The US has charged two Chinese nationalists with obstruction of justice by bribing a US government employee with $61,0000 in bitcoin.

bitcoin_spy_1200.jpg

According to the statement, these two Chinese called Guochun He and Zheng Wang, respectively, “allegedly attempted to hide their position as Intelligence Officers for the People’s Republic of China (China)”. Two suspects intended to interfere in the prosecution by obtaining classified and confidential information from the U.S. Attorney’s Office for the Eastern District of New York related to the ongoing federal criminal investigation and prosecution of a Chinese telecommunications company based in China.

Per Reuters, citing a person familiar with the matter identified the Chinese company as Huawei Technologies Co Ltd. 

Currently, two suspects are wanted by the FBI.

“Far more than an effort to collect information or intelligence, the actions of the PRC intelligence officers charged in this case must be called out for what they are,” stated Assistant Attorney General for National Security Matthew G. Olsen

According to the statement, the defendant is charged with two counts of money laundering based upon bribe payments totalling approximately $61,000 in Bitcoin, made in furtherance of the scheme. 

The complaints also said the recruit from a US law enforcement agency was actually working as a “double agent” under Federal Bureau of Investigation (FBI) supervision.

Attorney General Merrick Garland added in the statement, “This was an egregious attempt by PRC intelligence officers to shield a PRC-based company from accountability and to undermine the integrity of our judicial system.”

Speaking of Bitcoin Bribes, in 2020, A Russian police officer named Yuri Zaitsev was sentenced to eight years in prison for accepting a Bitcoin and cryptocurrency bribe from a dark web drug dealer in exchange for his professional services.

As reported by Blockchain.News, the investigation started 2 years prior to his downfall. The former cop was reportedly the former head of the department for a drug trafficking task force operating under the Ministry of Internal Affairs for the Republic of Khakassia. He was eventually found guilty of receiving a cryptocurrency bribe and disclosing State secrets.

Instruction A ▸ Copy the part of the bitcoin bribery article that opens with the words "The complaints also" and closes with "Investigation (FBI) supervision.", but switch "double agent" to "informant".

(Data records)
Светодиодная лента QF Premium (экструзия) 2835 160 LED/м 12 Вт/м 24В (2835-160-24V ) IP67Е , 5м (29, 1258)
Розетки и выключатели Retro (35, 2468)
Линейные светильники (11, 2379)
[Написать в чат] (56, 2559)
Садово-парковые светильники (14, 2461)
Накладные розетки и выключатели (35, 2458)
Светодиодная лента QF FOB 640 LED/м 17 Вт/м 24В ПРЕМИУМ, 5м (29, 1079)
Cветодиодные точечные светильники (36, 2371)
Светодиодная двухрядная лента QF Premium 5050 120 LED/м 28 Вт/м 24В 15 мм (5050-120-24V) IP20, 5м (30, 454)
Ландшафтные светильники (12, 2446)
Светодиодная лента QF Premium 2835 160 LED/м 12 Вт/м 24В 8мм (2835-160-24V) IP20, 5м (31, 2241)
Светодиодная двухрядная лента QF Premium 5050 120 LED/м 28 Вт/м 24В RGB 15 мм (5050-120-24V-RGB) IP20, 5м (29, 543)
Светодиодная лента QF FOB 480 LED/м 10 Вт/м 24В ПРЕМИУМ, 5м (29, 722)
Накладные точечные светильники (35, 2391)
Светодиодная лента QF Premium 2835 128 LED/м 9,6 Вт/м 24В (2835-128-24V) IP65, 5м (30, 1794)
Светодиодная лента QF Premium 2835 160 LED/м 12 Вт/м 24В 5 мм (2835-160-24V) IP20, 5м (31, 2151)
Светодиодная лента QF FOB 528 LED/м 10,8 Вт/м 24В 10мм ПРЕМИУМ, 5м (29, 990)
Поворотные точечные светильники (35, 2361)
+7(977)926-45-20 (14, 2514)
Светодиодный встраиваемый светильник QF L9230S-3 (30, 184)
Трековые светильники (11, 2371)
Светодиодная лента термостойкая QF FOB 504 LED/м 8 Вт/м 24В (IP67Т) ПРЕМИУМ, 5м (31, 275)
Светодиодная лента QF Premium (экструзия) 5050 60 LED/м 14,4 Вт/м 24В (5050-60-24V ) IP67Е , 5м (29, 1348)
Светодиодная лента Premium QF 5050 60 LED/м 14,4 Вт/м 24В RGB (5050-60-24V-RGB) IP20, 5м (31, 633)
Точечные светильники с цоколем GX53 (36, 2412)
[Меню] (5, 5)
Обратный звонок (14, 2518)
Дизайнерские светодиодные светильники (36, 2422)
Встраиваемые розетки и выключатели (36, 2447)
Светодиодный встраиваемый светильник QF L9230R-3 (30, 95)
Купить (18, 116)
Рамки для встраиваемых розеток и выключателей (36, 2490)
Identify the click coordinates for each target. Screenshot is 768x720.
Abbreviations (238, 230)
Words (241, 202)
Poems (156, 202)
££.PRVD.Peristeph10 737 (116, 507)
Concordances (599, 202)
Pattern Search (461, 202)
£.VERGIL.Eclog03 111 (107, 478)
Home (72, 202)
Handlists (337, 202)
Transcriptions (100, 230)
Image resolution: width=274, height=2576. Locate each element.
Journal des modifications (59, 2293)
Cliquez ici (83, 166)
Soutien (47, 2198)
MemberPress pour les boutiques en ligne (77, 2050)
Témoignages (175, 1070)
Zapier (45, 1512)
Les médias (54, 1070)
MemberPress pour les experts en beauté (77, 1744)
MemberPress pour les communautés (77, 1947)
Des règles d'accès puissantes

Instruction B ▸ Render the rows as a JSON list of strings, one per row, taking only the part that opens with the row containing "Светодиодная лента QF Premium 2835 160 LED/м 12 Вт/м 24В 8мм" and closes with the row containing "Обратный звонок (14, 2518)".

Correct output A ▸
The complaints also said the recruit from a US law enforcement agency was actually working as a “informant” under Federal Bureau of Investigation (FBI) supervision.

Correct output B ▸
[
  "Светодиодная лента QF Premium 2835 160 LED/м 12 Вт/м 24В 8мм (2835-160-24V) IP20, 5м (31, 2241)",
  "Светодиодная двухрядная лента QF Premium 5050 120 LED/м 28 Вт/м 24В RGB 15 мм (5050-120-24V-RGB) IP20, 5м (29, 543)",
  "Светодиодная лента QF FOB 480 LED/м 10 Вт/м 24В ПРЕМИУМ, 5м (29, 722)",
  "Накладные точечные светильники (35, 2391)",
  "Светодиодная лента QF Premium 2835 128 LED/м 9,6 Вт/м 24В (2835-128-24V) IP65, 5м (30, 1794)",
  "Светодиодная лента QF Premium 2835 160 LED/м 12 Вт/м 24В 5 мм (2835-160-24V) IP20, 5м (31, 2151)",
  "Светодиодная лента QF FOB 528 LED/м 10,8 Вт/м 24В 10мм ПРЕМИУМ, 5м (29, 990)",
  "Поворотные точечные светильники (35, 2361)",
  "+7(977)926-45-20 (14, 2514)",
  "Светодиодный встраиваемый светильник QF L9230S-3 (30, 184)",
  "Трековые светильники (11, 2371)",
  "Светодиодная лента термостойкая QF FOB 504 LED/м 8 Вт/м 24В (IP67Т) ПРЕМИУМ, 5м (31, 275)",
  "Светодиодная лента QF Premium (экструзия) 5050 60 LED/м 14,4 Вт/м 24В (5050-60-24V ) IP67Е , 5м (29, 1348)",
  "Светодиодная лента Premium QF 5050 60 LED/м 14,4 Вт/м 24В RGB (5050-60-24V-RGB) IP20, 5м (31, 633)",
  "Точечные светильники с цоколем GX53 (36, 2412)",
  "[Меню] (5, 5)",
  "Обратный звонок (14, 2518)"
]